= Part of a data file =
** begin **
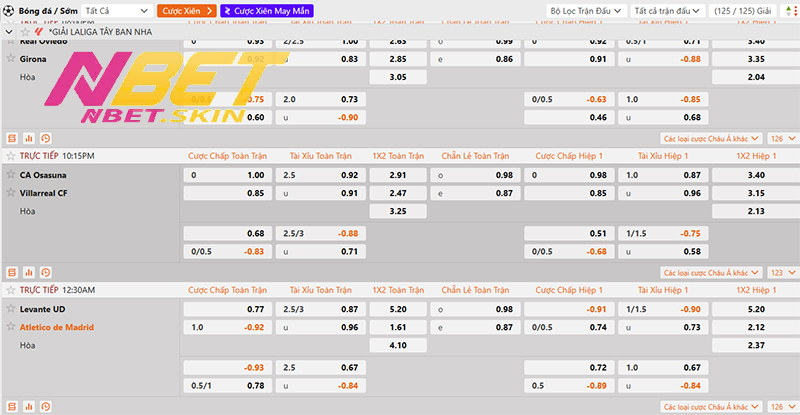Select Levante UD 1X2 full-match odds 5.20
Image resolution: width=800 pixels, height=415 pixels.
(397, 309)
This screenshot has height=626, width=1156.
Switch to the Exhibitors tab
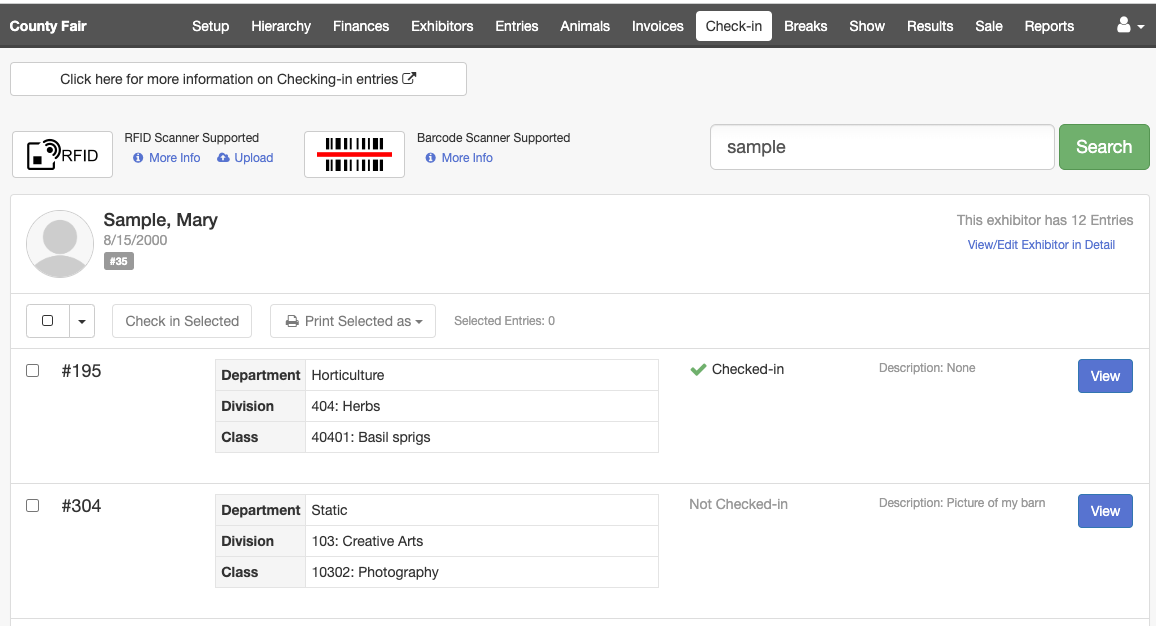(x=442, y=26)
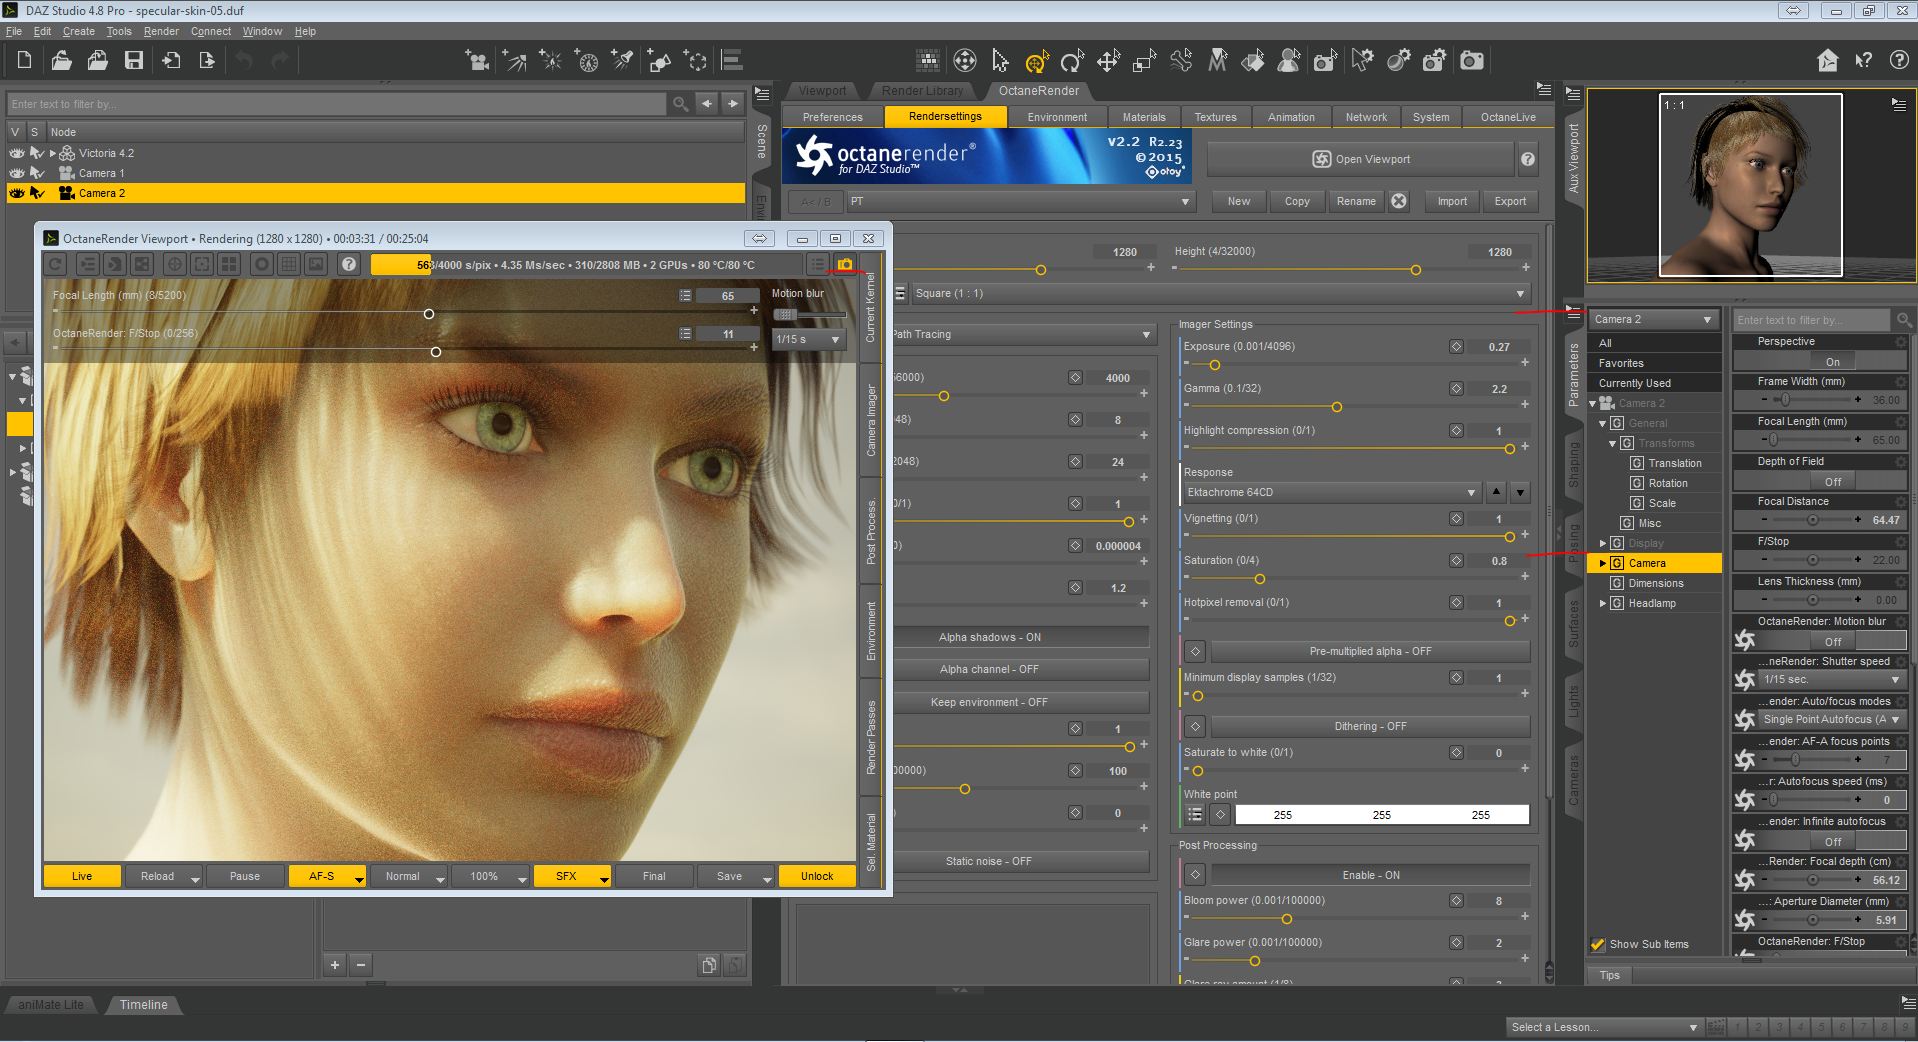Click the Pause button in the Octane viewport

(244, 876)
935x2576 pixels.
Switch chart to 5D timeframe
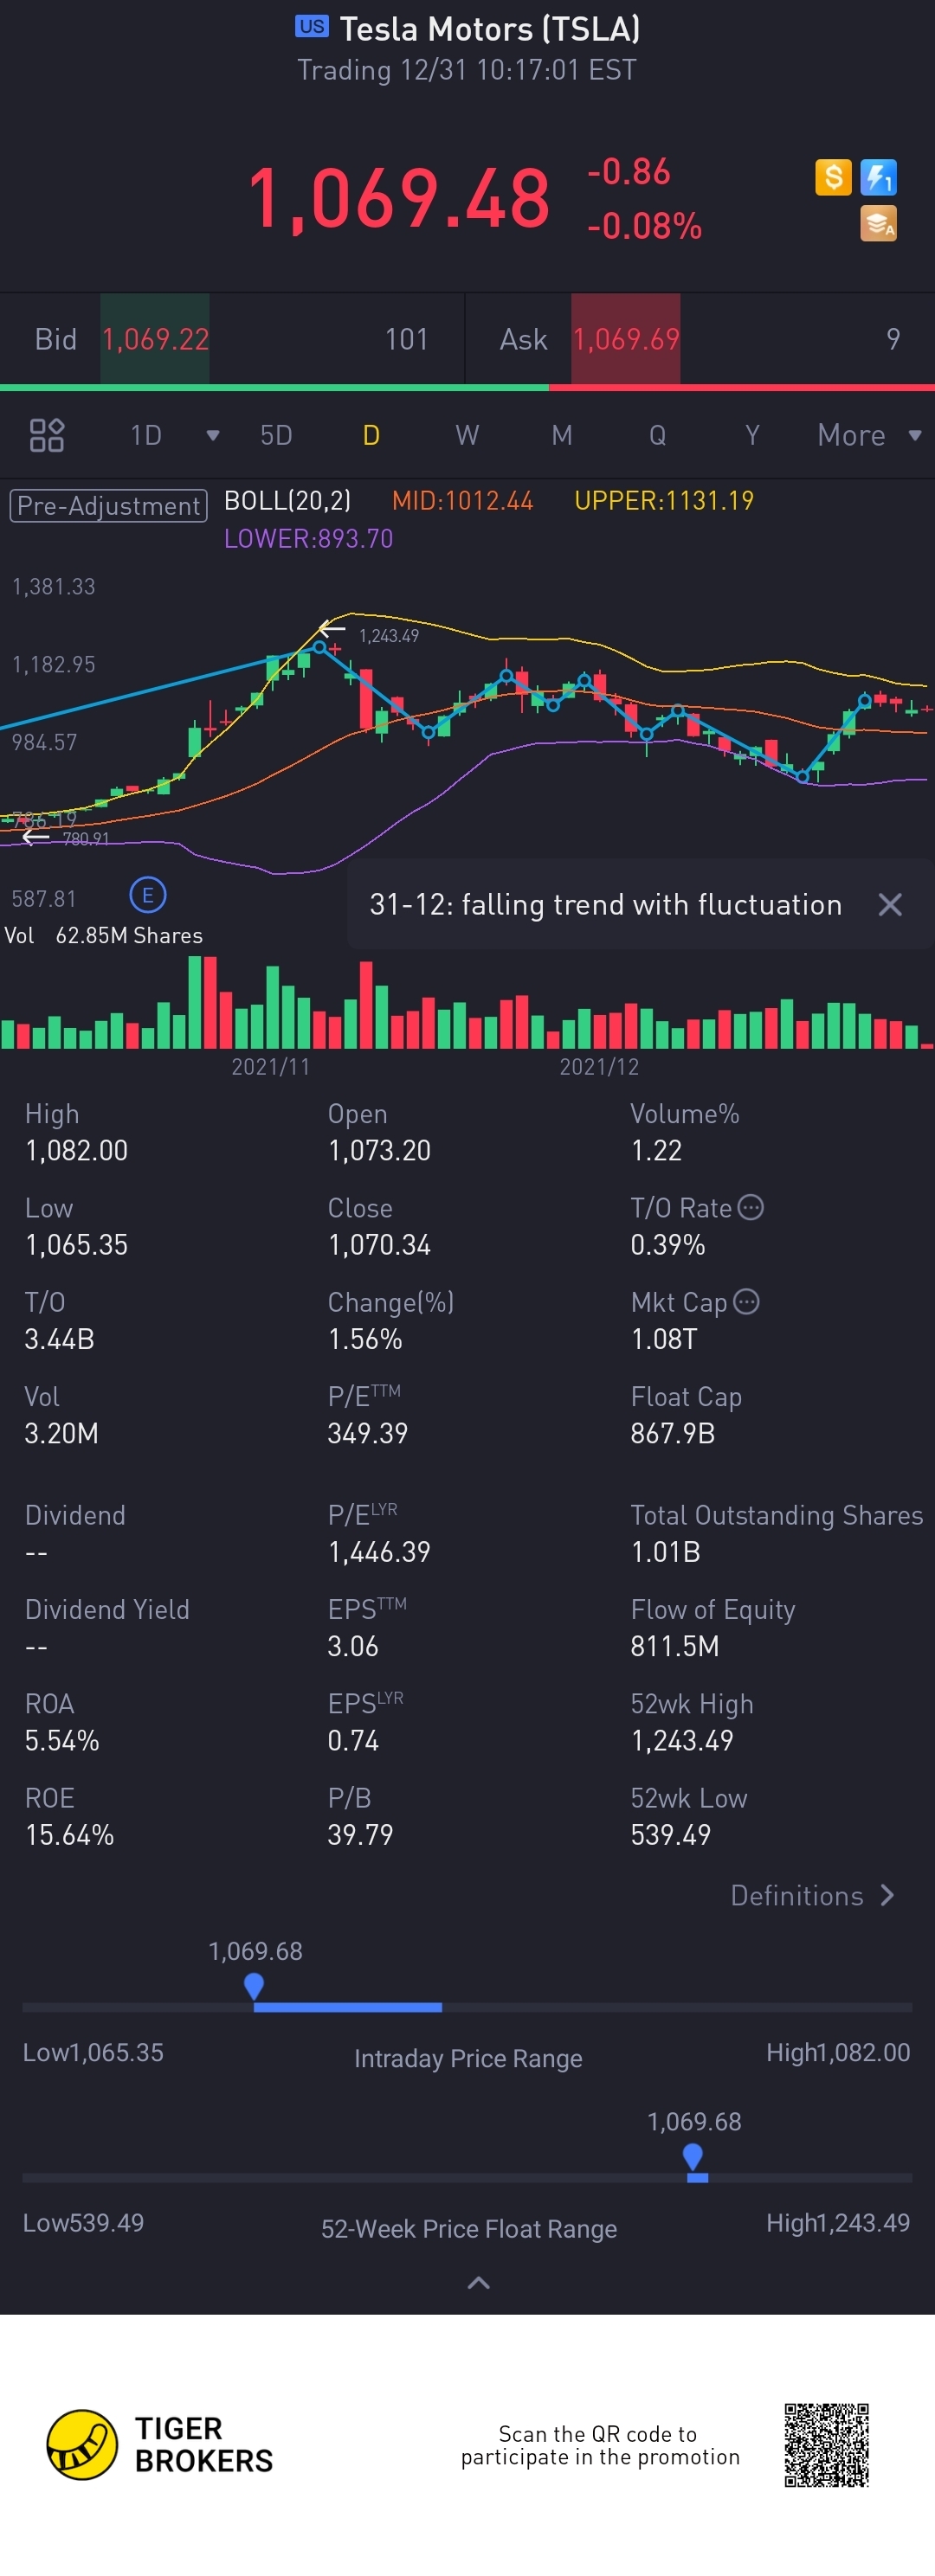276,435
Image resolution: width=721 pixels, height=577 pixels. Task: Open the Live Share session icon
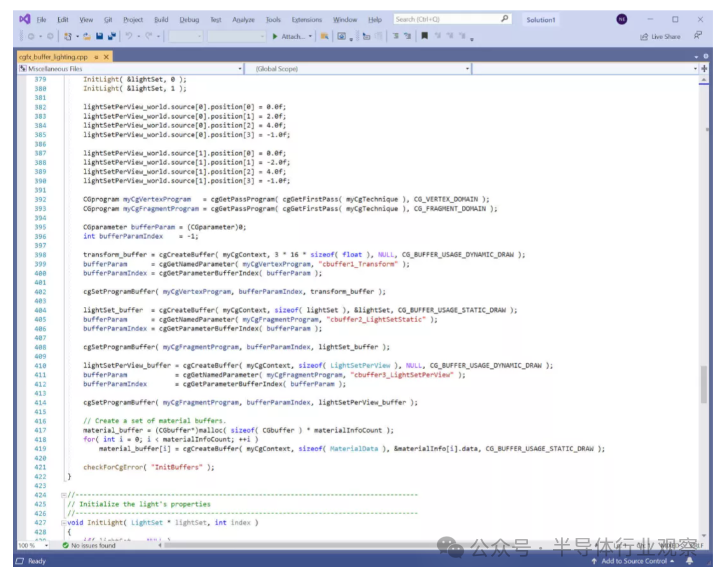click(x=660, y=37)
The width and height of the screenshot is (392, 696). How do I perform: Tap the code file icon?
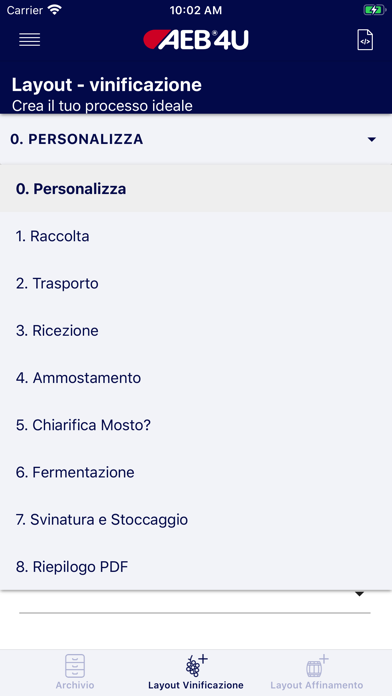[x=365, y=40]
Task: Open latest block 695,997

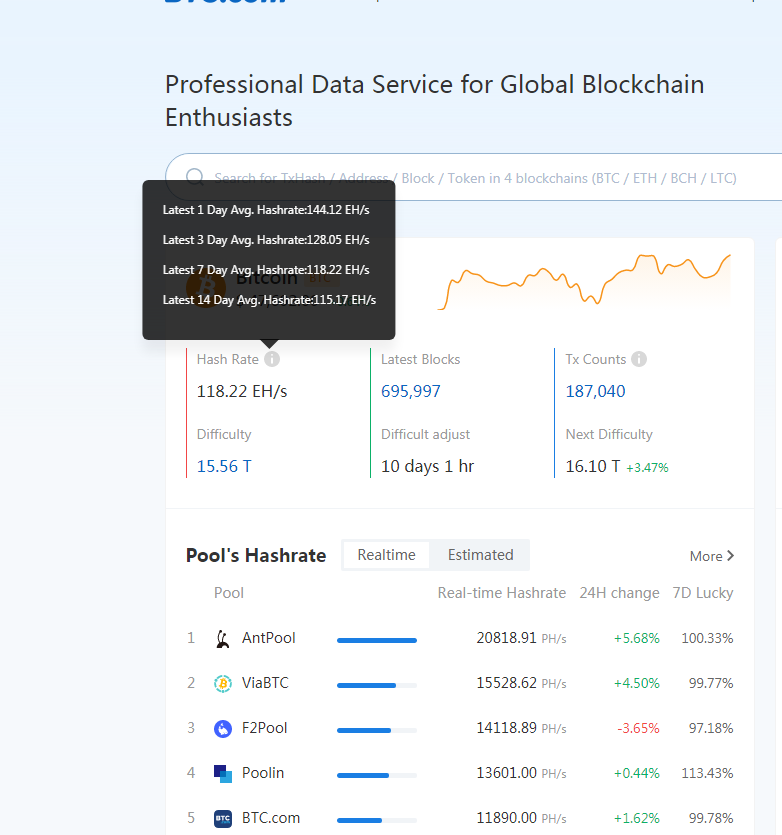Action: [x=410, y=391]
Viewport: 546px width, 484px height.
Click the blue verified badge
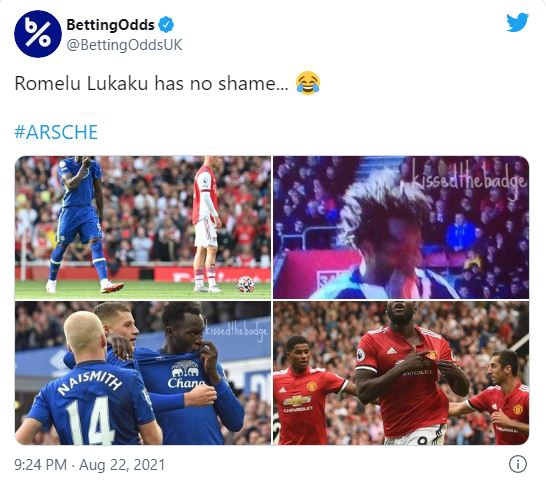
** end **
= PROMPT =
From the material above, pull out every line containing the string "icon", matching case exactly.

= FINAL ANSWER =
Image resolution: width=721 pixels, height=577 pixels. Task: Open the Live Share session icon
The width and height of the screenshot is (392, 696). How do I perform: Tap the code file icon?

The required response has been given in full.